# ruBERT text classification

## Шаг 0 - Описание

Полезные ссылки:

https://newtechaudit.ru/klassifikacziya-teksta-s-ispolzovaniem-modelej-transformerov/

https://huggingface.co/datasets/zloelias/kinopoisk-reviews

https://huggingface.co/ai-forever/ruBert-base

## Шаг 1 - Подготовка окружения

In [None]:
# Устанавливаем зависимости

%pip install -r requirements.txt

In [None]:
import torch

deviceId = "mps" if torch.backends.mps.is_available() else ("cuda" if torch.cuda.is_available else "cpu")
print("device =", deviceId)
device = torch.device(deviceId)

## Шаг 2 - Подготовка данных

In [None]:
from datasets import load_dataset

dataset = load_dataset("zloelias/kinopoisk-reviews")

In [None]:
dataset['train'][10]

In [None]:
from model import baseModel, tokenizer
from functions import tensorDataset

# Dataset обучающей выборки
train_data = tensorDataset(tokenizer, dataset['train'])
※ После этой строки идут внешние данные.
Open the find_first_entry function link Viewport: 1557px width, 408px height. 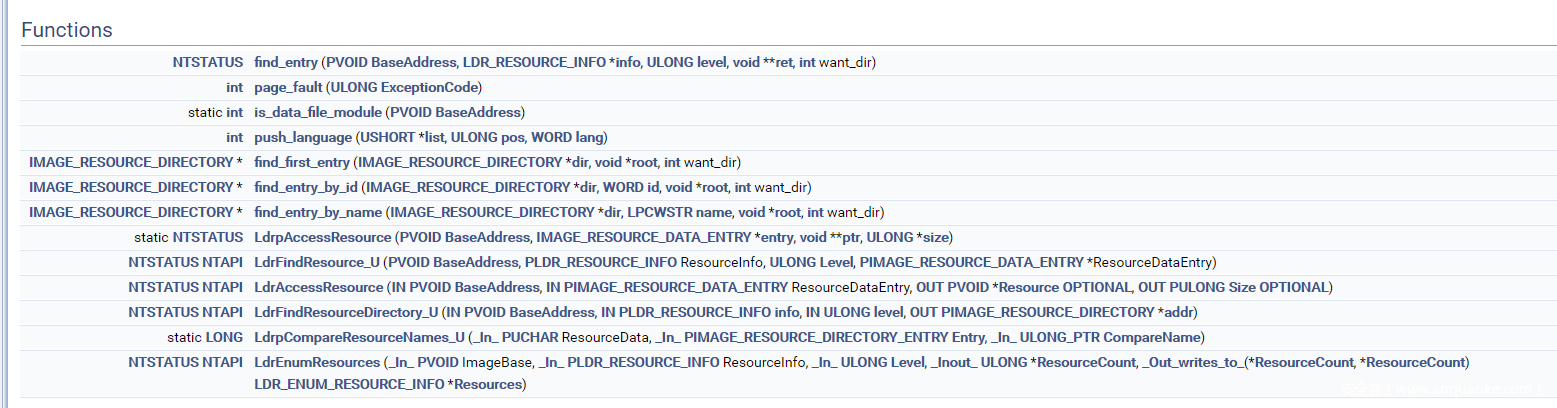pyautogui.click(x=302, y=162)
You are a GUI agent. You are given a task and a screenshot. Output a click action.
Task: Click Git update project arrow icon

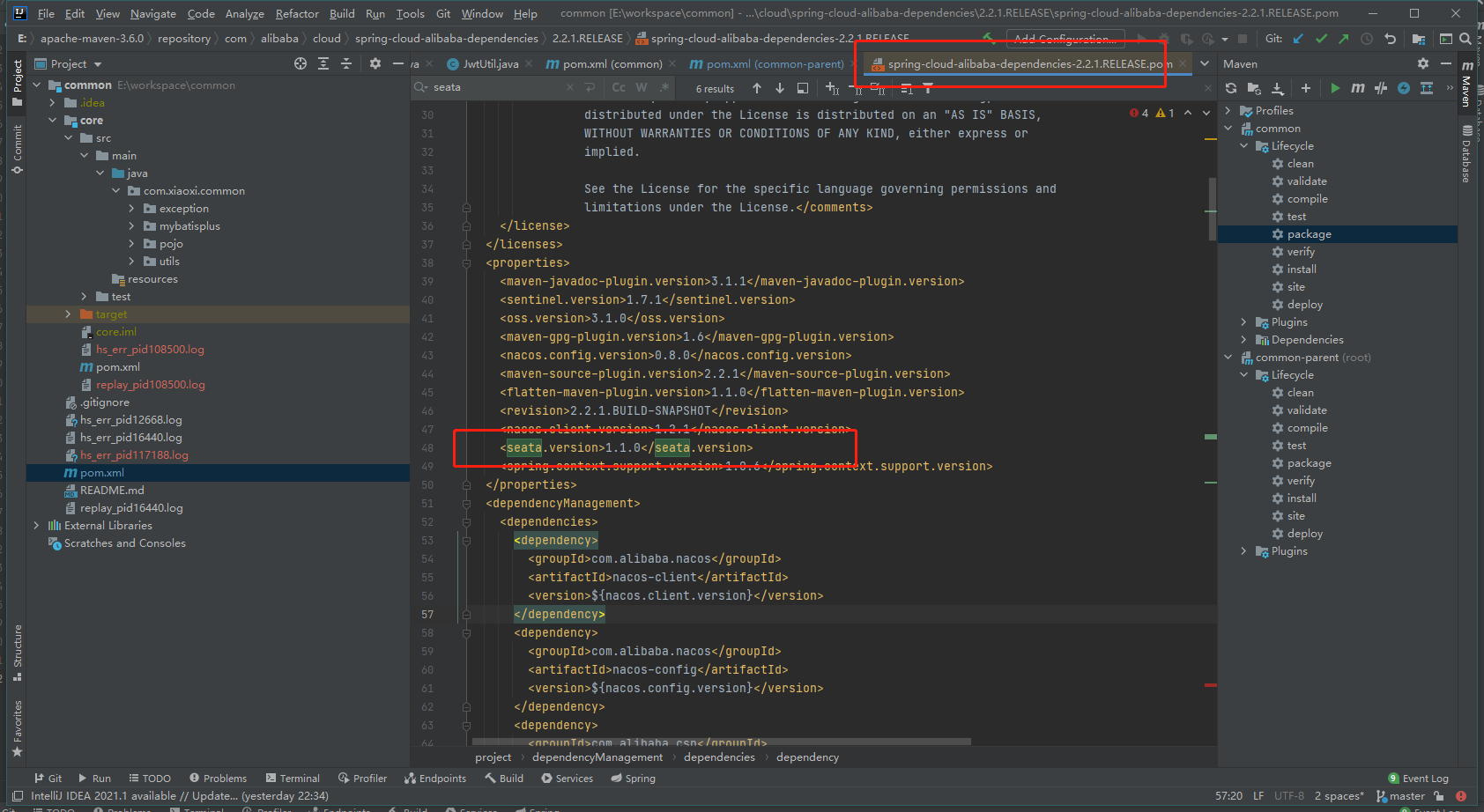point(1298,39)
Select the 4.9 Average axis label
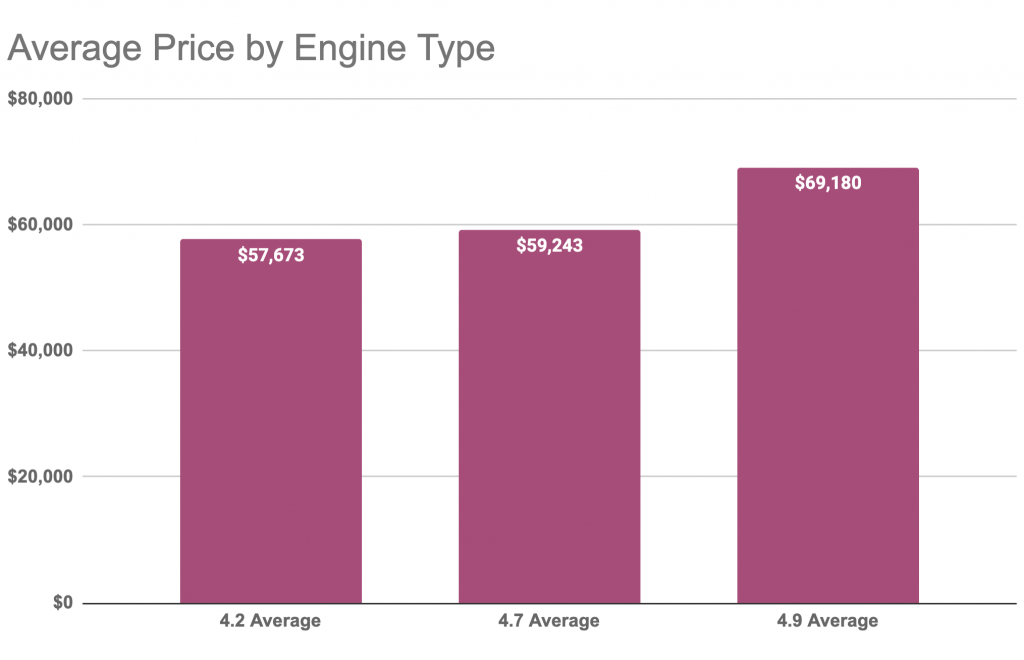 tap(828, 621)
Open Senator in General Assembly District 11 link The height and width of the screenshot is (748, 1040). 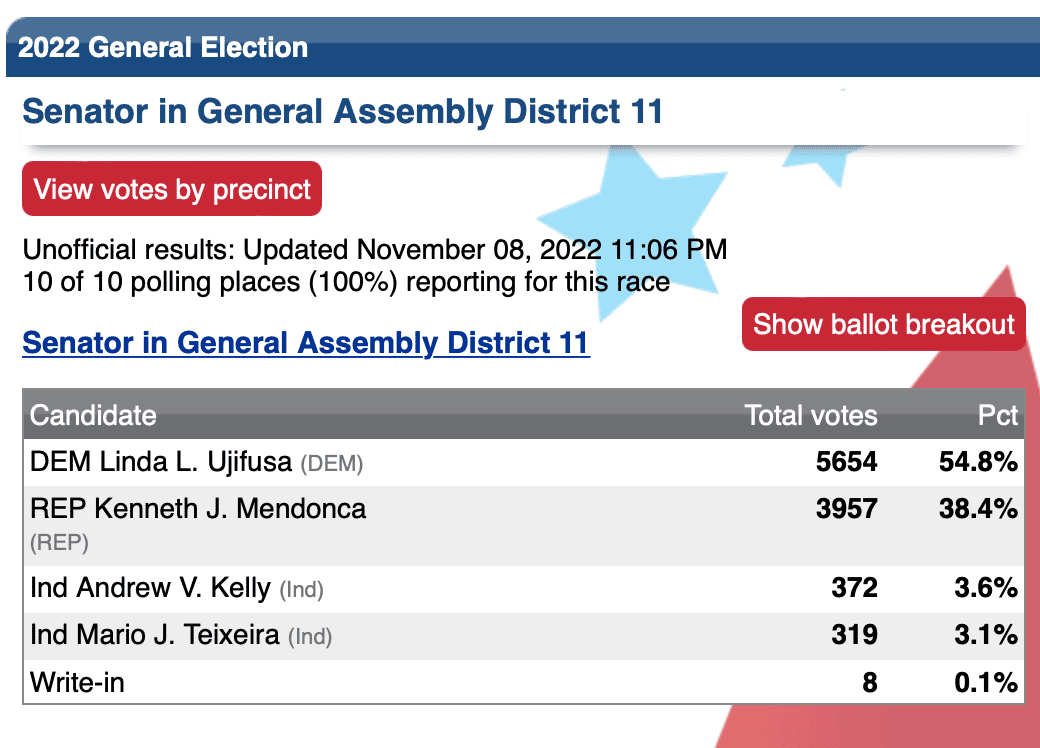(306, 343)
# Dataset тестовой выборки
test_data = tensorDataset(tokenizer, dataset['test'])

## Шаг 3 - Подготовка модели

In [None]:
from transformers import pipeline

unmasker = pipeline('fill-mask', model=baseModel, tokenizer=tokenizer)

[i['sequence'] for i in unmasker("[MASK] - самый классный город в мире")]

In [None]:
# Set up parameters
num_classes = 2
max_length = 128
batch_size = 16
num_epochs = 4
learning_rate = 2e-5

In [None]:
from model import BERTClassifier

model = BERTClassifier(num_classes).to(device)

print(model)

## Шаг 4 - Обучение модели

Подготовка батчей

In [None]:
from torch.utils.data import DataLoader

train_dataloader = DataLoader(train_data, batch_size=batch_size, shuffle=True)
val_dataloader = DataLoader(test_data, batch_size=batch_size)

Set up optimizer and learning rate scheduler

In [None]:
from transformers import AdamW, get_linear_schedule_with_warmup

optimizer = AdamW(model.parameters(), lr=learning_rate)

total_steps = len(train_dataloader) * num_epochs
scheduler = get_linear_schedule_with_warmup(optimizer, num_warmup_steps=0, num_training_steps=total_steps)

Training the model

In [None]:
import sys
from importlib import reload

reload(sys.modules['functions'])

from functions import train, evaluate

for epoch in range(num_epochs):
        print(f"Epoch {epoch + 1}/{num_epochs}")
        train(model, train_dataloader, optimizer, scheduler, device)
        accuracy, report = evaluate(model, val_dataloader, device)
        print(f"Validation Accuracy: {accuracy:.4f}")
        print(report)

Saving the final model

In [None]:
torch.save(model.state_dict(), "bert_classifier.pth")